Siyah bir dalış elbisesi. Bu tür buz dalışları için özel dizayn edilmiş özel bir elbise.
Nasıl giyilir?
Bilmiyorum, önü kapalı, fermuar mermuar yok, kafadan geçireceksin herhalde.
Nasıl geçer?
Geçmez.
Dünyanın en klostrofobik şeyi. Boğulurum yarı yolda.
Dur, bir deneyeyim bakalım.
Allah kahretsin, giyemiyorum, yok üzerimde ilerlemiyor, işte o zaman öğreniyorum, bebe yağı ve vazelin sürecekmişsin.
Sürüyorum.
İttire kaktıra altını giyiyorum, üstü daha da bela. Derin nefes alıyorum, kafamı sokuyorum, üç kişi yardım ediyor, bir türlü aşağıya inmiyor, kendimi doğmaya çalışan bir çocuk gibi hissediyorum, bir tünelin içindeyim, ne zaman çıkacağım?
Sonunda beceriyoruz.
Hazırım Yarab!
Dalga geçmeyin, benim brövem var, dalma brövesi, bugüne bugün sertifikalı dalgıcım ama sıkıysa bu buzlu deliğe dal bakalım. Eksi bilmem kaç. İçinde buzlar yüzüyor.
Ama işte ben de sapığım, merak ediyorum, o kız o suyun içinde ne hissediyor, ne kadar soğuk, ne kadar donuyorsun, en çok neren üşüyor, buzlu suyun altı nasıl, renk fark edebiliyor musun, görüş mesafesi nedir, Şahika o tünelin altından nasıl geçti, biraz olsun empati yapabilecek miyim...

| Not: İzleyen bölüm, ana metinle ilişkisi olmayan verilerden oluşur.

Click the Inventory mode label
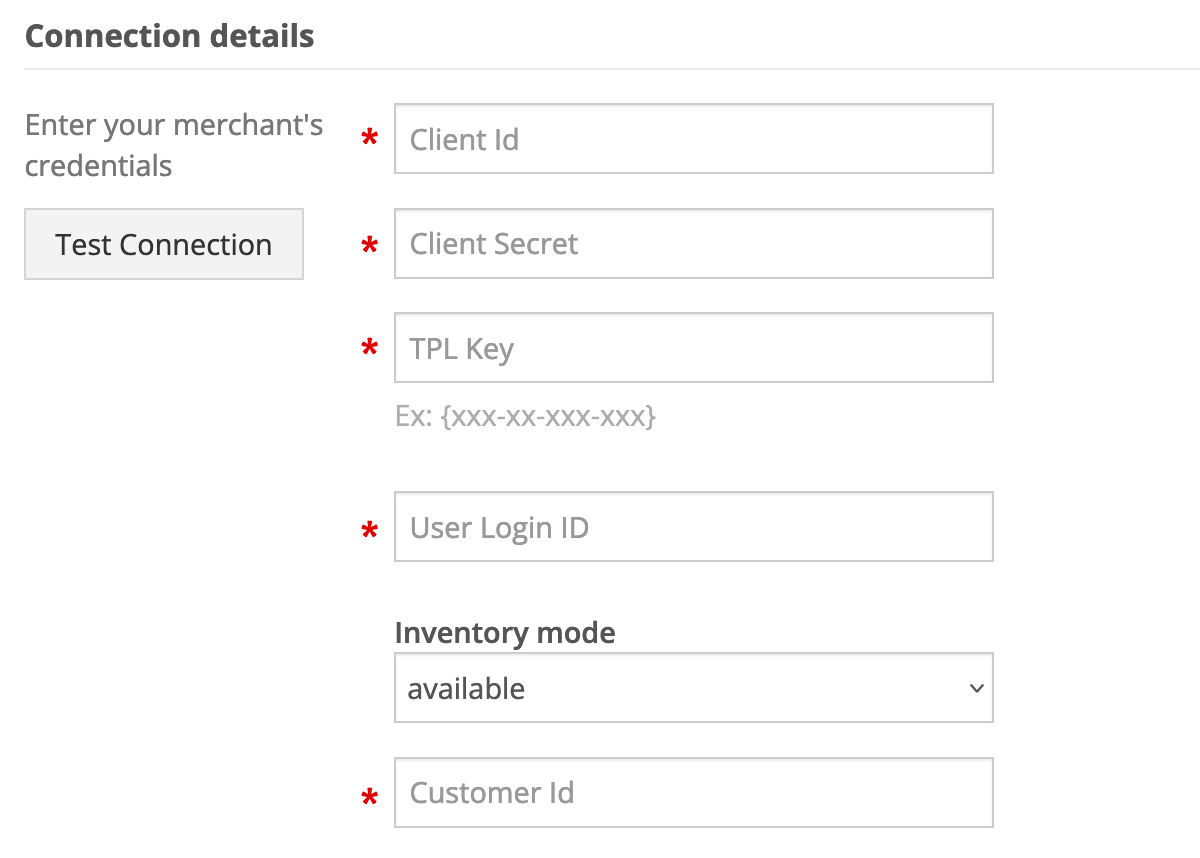1200x858 pixels. click(x=505, y=632)
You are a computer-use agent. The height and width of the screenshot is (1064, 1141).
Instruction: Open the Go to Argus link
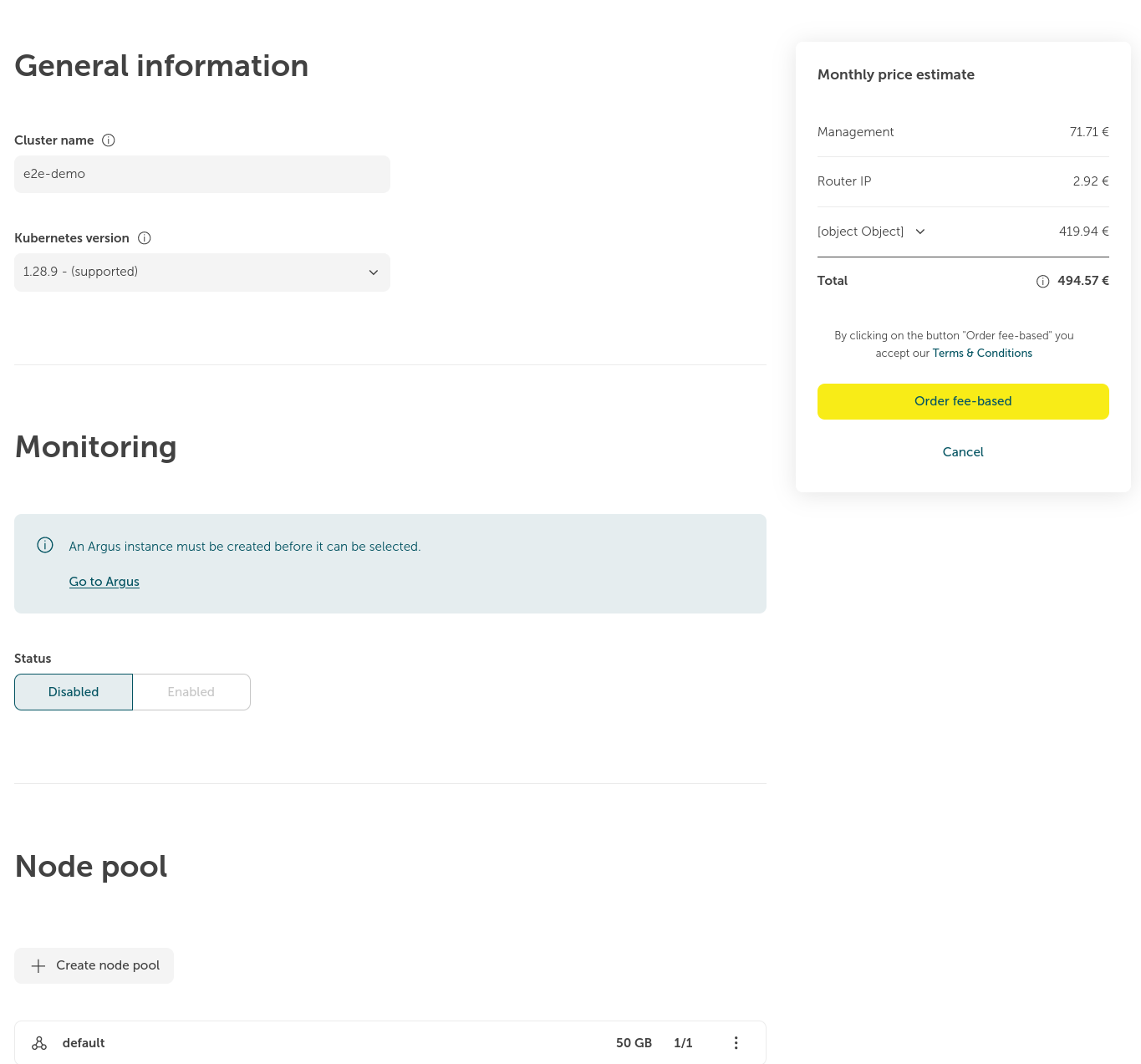click(x=104, y=582)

Girersem evet... Alıştıra alıştıra önce ayağımı sokuyorum, sonra bacağımı.
Oooo yoooo.
Hiçbir şey hissedemiyorum.
Soğuk, çok soğuuuuuk.
Donuyorum.
Ama her şeye rağmen kendimi suya bırakıyorum. Eksi bilmem kaç derecelik buzlu suda dalış yapıyorum, kapı gibi fotoğraf da çektiriyorum.
Söyleyebileceğim tek şey:
Klostrofobikti, korkunçtu, ürkünçtü ve o kadar soğuk ki, bırak hareket etmeyi, beynin şoklanıyor, organların donuyor. Nitekim kulaklarım, burnum, parmaklarım ve memelerim dondu.
Bizzat ucundan deneyimlemiş biri olarak, o delikten girip 110 metre suyun altından nefessiz gittiği için Şahika’yı huzurlarınızda bir kere daha kutluyorum.